Damn first qualifier of the year.... good luck to the homies that are showing...


----------



## mr.widow-maker (Nov 30, 2011)

WILL U BE GOING?


:RO~Chucky: said:


> Damn first qualifier of the year.... good luck to the homies that are showing...


----------



## cone_weezy (Mar 17, 2010)

:RO~Chucky: said:


> Damn first qualifier of the year.... good luck to the homies that are showing...




Hmmmmmm............Make the trip u only few miles away bring sal with u


----------



## :RO~Chucky: (Jul 10, 2009)

cone_weezy said:


> Hmmmmmm............Make the trip u only few miles away bring sal with u


Ill be in houston that weekend for the WEGO Tour... idk if TonyO is down to hit both thats alot of driving... Chuckys Revenge might not be donr by then so i might wait...


----------



## NOKTURNAL_WORLDWIDE (Oct 8, 2012)

ATX said:


> YES! THIS IS IT! FINALLY! an official lowrider magazine show here in Texas I am so determined I jus found out the show is a month from now and its an official lowrider magazine stop in 2012 this is my opportunity to go check one out for da very 1st time n I aint gotta go outta state NIGGAAAAAAAAAAAAAAAAA lol im lookin into details on entry fee, hotel, etc once I find that out we'll see if I end up goin or not ANYWAYS besides me- whos goin n whos showin? if I go daz wats up fuck it if I lose jus wanna get dat experience n see wat its like to compete ina REAL OFFICIAL LOWRIDER SHOW n if I go ill have a new suprise jus for Odessa ohh yeah gotta love it


Its all good atx I got a little pumped up for my first lowrider show it was a good experience for me and my family.


----------



## Juan GT Reyes (Dec 27, 2011)

Hope we can make it out there!


----------



## MYSTIFY B.C. (Dec 8, 2010)

THIS SHOW WILL STILL BE ALL TEJANO STYLE BY NICK, BUT ITS COOL LOWRIDER WANTS TO GET INVOLVED WITH TX AGAIN THOUGH, ON SAME DAY AS WEGO SHOW TOO,NOT MAKING EITHER SINCE MY BIKE WILL BE IN MUSEUM TILL SPRING, GOOD LUCK TO WHO GO AND POST PICS


----------



## Cleveland_Steamer (Oct 20, 2011)

Wish I still lived in Texas...


----------



## teach (Nov 14, 2004)

Klique will be showing.


----------



## dgriego (Sep 7, 2011)

Not showing but i'll be there taking pics.
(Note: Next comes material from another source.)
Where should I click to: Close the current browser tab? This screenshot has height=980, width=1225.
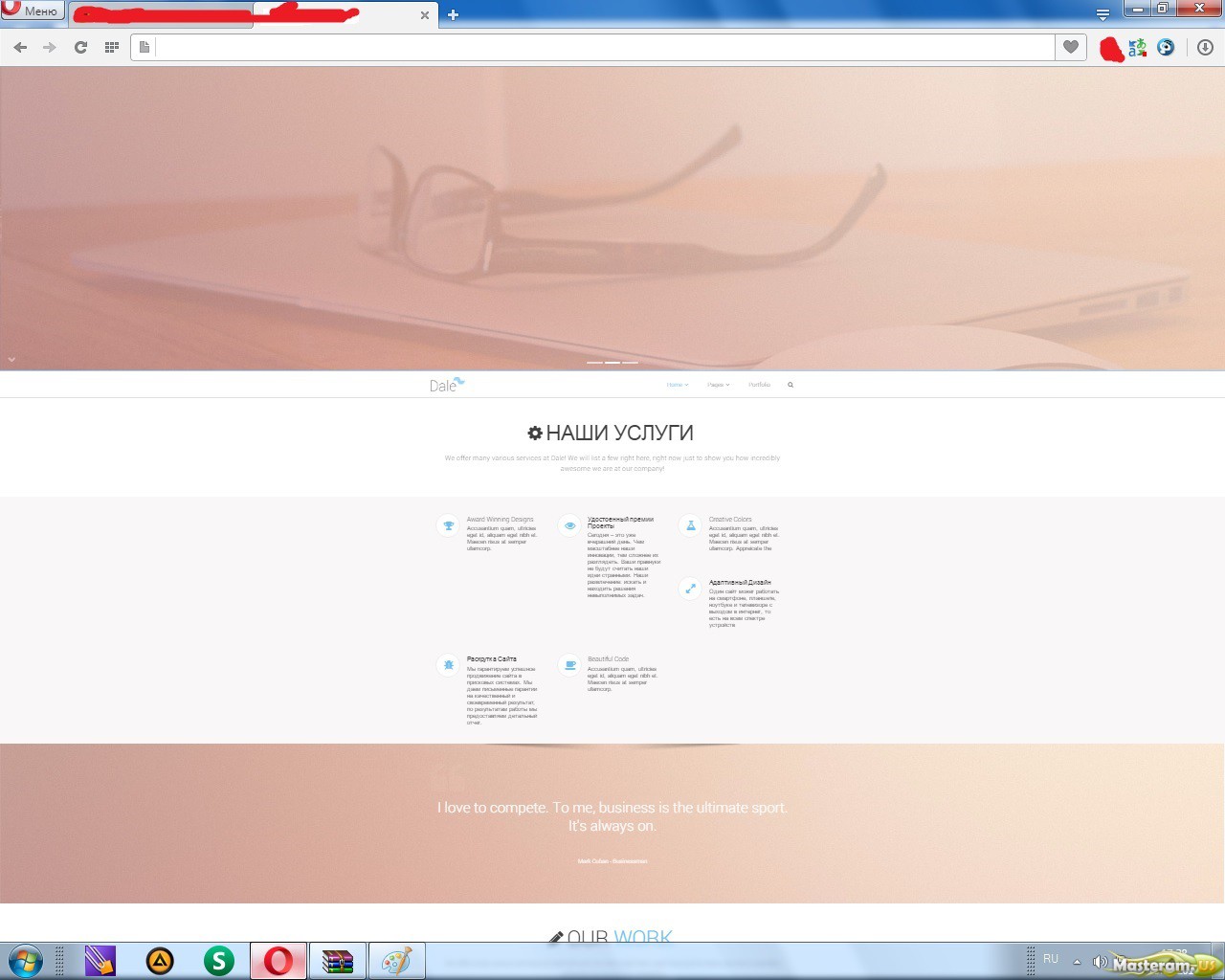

Hopefully i'll get to meet some of you guys.


----------



## RML3864 (Jun 8, 2007)

TTT Ill be goning


----------



## mr.widow-maker (Nov 30, 2011)

Bump.


----------



## cum get u sum (Aug 7, 2012)

we will be there to take the trike frm dallas


----------



## ATX (Jul 18, 2011)

got my money for da entry fee found out its only $45 to pre reg let's see wat happens


----------



## ATX (Jul 18, 2011)

sent my money order for da Tejano Super Show....NEVER STOP CHASIN MY DREAMS TIL I D-I-E


----------



## ATX (Jul 18, 2011)

cum get u sum said:


> we will be there to take the trike frm dallas


already! ill say wats up to you wen I see you


----------



## RUBIO1987 (Oct 3, 2007)

I'll be their tryin to defend my Bike Chamion Title (BOS)!!


----------



## Money Never Sleeps (Oct 8, 2012)

damn sounds like some heavy hitters are going to this show... wish it wasnt like 25 hours away... hopefully someone will post some pics


----------



## dgriego (Sep 7, 2011)

I'll have the pics covered.


----------



## LIL GOODTIMES CC (Jan 28, 2005)

GT EDITION MIGHT BE THERE STILL UP IN THE AIR


----------



## cum get u sum (Aug 7, 2012)

$$$$$$$$$$$$$$$POCKET CHANGE$$$$$$$$$$$$$$$$$$$ WILL BE IN THE HOUSE $$$$$$$$$$$$$$$$$$$$$$$$$$$$$$


----------



## ATX (Jul 18, 2011)

paid for my reservations Chamillion will be showing for da very 1st time at a real official LRM show TTT


----------



## Kiloz (Jul 7, 2011)

cum get u sum said:


> $$$$$$$$$$$$$$$POCKET CHANGE$$$$$$$$$$$$$$$$$$$ WILL BE IN THE HOUSE $$$$$$$$$$$$$$$$$$$$$$$$$$$$$$


Ohhh snap its going down! You have a full display yet?


----------



## cum get u sum (Aug 7, 2012)

yea bro


----------



## Kiloz (Jul 7, 2011)

I can't wait to see photos.


----------



## juangotti (Aug 26, 2008)

This is a great show. I have been twice. you will not be disapointed. My brother is trying to show a bike at this event. We shall see if we make it.


----------



## ATX (Jul 18, 2011)

juangotti said:


> This is a great show. I have been twice. you will not be disapointed. My brother is trying to show a bike at this event. We shall see if we make it.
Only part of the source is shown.